- Kumundhoo Location in Maldives
- Coordinates: 06°34′24″N 73°02′59″E﻿ / ﻿6.57333°N 73.04972°E
- Country: Maldives
- Geographic atoll: Thiladhummathi Atoll
- Administrative atoll: Haa Dhaalu Atoll
- Distance to Malé: 270.03 km (167.79 mi)

Dimensions
- • Length: 2.350 km (1.460 mi)
- • Width: 1.150 km (0.715 mi)

Population (2022)
- • Total: 997
- Time zone: UTC+05:00 (MST)

= Kumundhoo =

Kumundhoo (ކުމުންދޫ) is one of the inhabited islands of Haa Dhaalu Atoll administrative division and geographically part of Thiladhummathi Atoll in the north of the Maldives.

==History==
An archaeological site from the pre-Islamic Buddhist era is found on the island.
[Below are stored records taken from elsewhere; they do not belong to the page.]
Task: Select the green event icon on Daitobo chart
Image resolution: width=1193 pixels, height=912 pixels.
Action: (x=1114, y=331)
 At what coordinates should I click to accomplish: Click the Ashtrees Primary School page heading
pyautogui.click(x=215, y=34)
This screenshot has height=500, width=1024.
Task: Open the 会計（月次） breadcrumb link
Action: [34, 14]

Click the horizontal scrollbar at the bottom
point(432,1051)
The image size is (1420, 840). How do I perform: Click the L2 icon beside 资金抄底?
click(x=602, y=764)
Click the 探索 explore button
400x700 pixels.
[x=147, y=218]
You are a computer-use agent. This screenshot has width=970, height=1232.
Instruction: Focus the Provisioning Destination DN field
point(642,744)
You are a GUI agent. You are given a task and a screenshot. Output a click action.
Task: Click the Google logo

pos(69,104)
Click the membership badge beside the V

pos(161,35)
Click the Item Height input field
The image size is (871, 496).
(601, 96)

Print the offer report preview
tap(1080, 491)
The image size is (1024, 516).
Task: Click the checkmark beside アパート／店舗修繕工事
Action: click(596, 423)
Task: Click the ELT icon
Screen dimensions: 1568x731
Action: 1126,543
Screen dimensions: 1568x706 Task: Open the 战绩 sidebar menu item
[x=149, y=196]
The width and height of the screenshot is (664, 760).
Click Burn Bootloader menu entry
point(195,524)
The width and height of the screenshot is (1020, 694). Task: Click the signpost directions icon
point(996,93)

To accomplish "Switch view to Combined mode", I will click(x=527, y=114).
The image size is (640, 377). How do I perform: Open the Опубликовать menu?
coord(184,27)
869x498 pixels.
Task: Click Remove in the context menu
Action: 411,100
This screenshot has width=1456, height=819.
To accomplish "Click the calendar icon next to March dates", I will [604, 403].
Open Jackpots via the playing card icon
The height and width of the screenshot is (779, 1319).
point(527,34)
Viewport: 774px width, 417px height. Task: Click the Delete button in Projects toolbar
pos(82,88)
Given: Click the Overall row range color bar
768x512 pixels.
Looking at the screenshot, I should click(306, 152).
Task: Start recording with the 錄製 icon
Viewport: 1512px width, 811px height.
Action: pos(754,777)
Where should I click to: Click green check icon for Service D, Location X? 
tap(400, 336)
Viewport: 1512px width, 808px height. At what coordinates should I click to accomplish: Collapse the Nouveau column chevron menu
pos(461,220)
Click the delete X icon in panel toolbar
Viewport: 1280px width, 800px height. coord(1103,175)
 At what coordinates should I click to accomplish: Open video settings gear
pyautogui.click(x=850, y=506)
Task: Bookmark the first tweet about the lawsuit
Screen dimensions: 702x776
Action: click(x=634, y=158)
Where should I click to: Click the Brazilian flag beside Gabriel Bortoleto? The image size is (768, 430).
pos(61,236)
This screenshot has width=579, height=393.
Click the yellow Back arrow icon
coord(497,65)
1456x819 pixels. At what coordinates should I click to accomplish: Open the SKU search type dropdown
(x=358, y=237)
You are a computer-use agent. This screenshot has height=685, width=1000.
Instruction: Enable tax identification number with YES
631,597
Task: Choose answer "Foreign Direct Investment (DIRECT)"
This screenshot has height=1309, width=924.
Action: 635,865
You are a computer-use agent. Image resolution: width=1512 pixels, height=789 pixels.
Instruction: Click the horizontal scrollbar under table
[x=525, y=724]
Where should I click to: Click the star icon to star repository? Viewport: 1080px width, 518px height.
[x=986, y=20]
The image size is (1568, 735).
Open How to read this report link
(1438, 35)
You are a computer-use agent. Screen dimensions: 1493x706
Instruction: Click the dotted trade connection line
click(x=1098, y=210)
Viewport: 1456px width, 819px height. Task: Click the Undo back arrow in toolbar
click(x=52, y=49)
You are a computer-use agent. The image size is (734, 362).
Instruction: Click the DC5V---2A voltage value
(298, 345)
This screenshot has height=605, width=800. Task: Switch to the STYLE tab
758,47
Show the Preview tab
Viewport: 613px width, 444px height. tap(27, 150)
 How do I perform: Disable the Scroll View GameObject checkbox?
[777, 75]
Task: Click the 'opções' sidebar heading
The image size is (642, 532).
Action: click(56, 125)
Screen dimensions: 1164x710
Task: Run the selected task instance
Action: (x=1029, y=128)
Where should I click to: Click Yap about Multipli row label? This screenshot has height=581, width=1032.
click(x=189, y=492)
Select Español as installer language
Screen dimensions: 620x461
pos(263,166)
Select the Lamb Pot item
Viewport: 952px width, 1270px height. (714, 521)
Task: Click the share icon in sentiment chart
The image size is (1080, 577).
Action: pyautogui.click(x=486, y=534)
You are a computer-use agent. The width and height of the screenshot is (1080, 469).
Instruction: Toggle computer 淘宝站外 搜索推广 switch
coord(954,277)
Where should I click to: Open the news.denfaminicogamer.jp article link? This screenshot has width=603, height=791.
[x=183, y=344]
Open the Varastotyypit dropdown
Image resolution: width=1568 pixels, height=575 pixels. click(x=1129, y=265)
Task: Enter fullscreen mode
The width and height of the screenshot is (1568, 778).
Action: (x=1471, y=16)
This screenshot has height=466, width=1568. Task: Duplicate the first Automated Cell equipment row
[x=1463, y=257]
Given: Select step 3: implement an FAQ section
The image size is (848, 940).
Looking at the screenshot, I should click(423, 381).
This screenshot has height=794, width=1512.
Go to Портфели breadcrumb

It is in the form of a stone circle known locally as Us-Kunna, possibly the remains of an ancient buddhist stupa.

Demonstrations in Kumundhoo in 2006 was among a long line of demonstrations against the government injustice and negligence of the outer islands by the government.

==Geography==
The island is 270.03 km north of the country's capital, Malé.